Women from Central America on the Run from Violence

Women fleeing Guatemala, Honduras, and El Salvador have been subjected to a constant threat of violence, including threats, assault, murder and rape and their governments are unable to protect them. The violence these women flee is as horrific as any in the world.

The US leaders should think about how they would treat their own mothers. We just want to protect our children.” — from an interview for Women on the Run

According to the U.N. High Commissioner for Refugees (UNHCR), women fleeing Guatemala, Honduras, and El Salvador have been subject to a constant threat of violence, including threats, assault, murder, rape and other gender-based violence, and their governments are unable to protect them. In a report released by UNHCR this week, Women on the Run, interviews with 160 women from the Northern Triangle countries of Central America, as well as Mexico, make clear the violence these women flee is as horrific as any in the world.

These countries rank among the top 10 for homicide and almost as high for femicide. In fact, El Salvador is the most dangerous country in the world for a woman. One woman recalled being brutally raped by three gang members who then left her in the trash. A transgender woman witnessed gang members repeatedly stab and then kill her friend, forcing her into a barrel and lighting it on fire.
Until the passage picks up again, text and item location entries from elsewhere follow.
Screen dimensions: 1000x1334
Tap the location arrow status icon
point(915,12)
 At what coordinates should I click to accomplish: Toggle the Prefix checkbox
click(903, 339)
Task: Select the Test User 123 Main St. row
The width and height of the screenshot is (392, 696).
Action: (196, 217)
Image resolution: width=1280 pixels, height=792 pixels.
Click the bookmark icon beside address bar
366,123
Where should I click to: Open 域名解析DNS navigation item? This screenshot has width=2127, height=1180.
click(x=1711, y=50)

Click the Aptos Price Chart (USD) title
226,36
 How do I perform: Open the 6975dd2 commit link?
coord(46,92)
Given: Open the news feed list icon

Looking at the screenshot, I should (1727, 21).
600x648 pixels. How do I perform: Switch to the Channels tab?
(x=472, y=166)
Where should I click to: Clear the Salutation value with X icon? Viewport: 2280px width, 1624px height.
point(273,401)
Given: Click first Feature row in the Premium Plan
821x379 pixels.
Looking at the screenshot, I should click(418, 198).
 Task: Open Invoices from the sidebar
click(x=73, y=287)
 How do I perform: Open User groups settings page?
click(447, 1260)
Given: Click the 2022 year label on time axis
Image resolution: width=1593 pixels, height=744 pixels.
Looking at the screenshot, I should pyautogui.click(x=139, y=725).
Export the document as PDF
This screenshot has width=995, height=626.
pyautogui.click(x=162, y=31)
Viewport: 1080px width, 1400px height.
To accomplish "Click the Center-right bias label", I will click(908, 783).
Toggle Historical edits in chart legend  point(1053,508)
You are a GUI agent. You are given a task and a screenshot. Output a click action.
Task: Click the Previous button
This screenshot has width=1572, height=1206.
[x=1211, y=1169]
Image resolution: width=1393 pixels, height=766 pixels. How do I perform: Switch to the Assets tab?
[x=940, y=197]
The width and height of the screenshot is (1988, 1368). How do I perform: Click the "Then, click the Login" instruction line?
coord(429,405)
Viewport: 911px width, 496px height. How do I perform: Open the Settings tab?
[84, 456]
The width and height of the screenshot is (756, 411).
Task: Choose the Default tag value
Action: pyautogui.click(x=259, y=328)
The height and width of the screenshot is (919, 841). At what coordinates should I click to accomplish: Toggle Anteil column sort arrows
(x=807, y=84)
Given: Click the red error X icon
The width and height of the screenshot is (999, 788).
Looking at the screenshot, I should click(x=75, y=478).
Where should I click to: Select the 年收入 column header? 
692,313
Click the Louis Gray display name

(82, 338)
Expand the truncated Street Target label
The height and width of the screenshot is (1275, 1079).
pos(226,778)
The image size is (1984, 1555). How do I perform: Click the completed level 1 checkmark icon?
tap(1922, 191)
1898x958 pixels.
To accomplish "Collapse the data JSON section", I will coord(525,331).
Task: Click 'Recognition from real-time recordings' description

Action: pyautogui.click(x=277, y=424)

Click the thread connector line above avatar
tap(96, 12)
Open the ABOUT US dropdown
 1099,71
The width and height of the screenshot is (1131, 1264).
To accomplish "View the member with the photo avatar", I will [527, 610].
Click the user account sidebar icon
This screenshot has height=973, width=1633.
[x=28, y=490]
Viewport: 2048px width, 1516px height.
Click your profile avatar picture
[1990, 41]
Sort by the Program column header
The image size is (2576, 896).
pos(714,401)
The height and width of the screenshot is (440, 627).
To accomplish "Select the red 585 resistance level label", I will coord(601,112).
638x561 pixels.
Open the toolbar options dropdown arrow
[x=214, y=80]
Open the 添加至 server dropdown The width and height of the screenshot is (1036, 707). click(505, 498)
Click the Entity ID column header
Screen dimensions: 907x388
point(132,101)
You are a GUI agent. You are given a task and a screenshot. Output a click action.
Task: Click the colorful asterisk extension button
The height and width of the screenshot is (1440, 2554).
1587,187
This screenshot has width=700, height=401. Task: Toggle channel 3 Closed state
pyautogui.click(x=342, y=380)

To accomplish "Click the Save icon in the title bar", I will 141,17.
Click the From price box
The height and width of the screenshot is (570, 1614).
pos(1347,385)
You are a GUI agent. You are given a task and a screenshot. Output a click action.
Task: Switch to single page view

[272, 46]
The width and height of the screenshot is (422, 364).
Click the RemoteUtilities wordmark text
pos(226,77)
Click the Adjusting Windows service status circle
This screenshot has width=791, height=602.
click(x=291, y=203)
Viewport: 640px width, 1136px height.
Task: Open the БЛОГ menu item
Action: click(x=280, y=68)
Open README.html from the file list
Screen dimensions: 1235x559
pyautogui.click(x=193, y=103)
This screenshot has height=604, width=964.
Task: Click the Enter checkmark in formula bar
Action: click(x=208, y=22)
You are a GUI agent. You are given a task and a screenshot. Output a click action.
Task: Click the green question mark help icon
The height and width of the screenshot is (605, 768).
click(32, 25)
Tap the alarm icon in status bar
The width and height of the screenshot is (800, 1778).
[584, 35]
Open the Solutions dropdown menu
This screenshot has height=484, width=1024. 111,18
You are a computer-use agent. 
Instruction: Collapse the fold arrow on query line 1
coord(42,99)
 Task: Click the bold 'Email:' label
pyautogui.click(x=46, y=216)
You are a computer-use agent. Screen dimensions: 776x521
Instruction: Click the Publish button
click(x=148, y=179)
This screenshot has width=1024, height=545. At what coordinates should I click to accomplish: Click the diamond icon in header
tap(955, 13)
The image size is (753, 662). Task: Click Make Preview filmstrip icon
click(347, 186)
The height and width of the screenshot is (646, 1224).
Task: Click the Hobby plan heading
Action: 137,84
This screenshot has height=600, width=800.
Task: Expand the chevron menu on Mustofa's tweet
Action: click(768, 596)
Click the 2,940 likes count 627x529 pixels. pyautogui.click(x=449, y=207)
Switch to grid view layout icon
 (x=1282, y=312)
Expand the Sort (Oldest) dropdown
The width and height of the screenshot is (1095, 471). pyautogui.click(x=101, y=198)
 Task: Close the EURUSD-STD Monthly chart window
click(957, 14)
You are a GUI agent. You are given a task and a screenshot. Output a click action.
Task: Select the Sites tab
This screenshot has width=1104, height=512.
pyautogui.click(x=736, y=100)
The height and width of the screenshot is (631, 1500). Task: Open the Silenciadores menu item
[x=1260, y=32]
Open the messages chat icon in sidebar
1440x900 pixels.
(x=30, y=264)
Sixty-nine percent of the women interviewed by UNHCR tried to relocate internally before deciding to flee, but eventually, because they were still not safe, they made the difficult decision to seek asylum elsewhere, even knowing that they would be continually subjected to violence in transit. Other countries in Central America now have asylum application rates nearly 13 times those of 2008. And families and unaccompanied children are still arriving in the United States at numbers high enough to indicate this crisis is far from over.

The United States has an opportunity to lead on this refugee crisis, and to uphold our reputation as a country that has historically welcomed refugees. Instead, the narrative we hear from our leaders is that the rising numbers simply mean we haven't done enough to secure our borders or that externalizing our border security to Mexico's Southern border is necessary. The U.S. government has responded with costly, arbitrary and punitive detention, and without adequately resourcing an immigration infrastructure that is crumbling under a lack of funding and the absence of bipartisan political will to fix it.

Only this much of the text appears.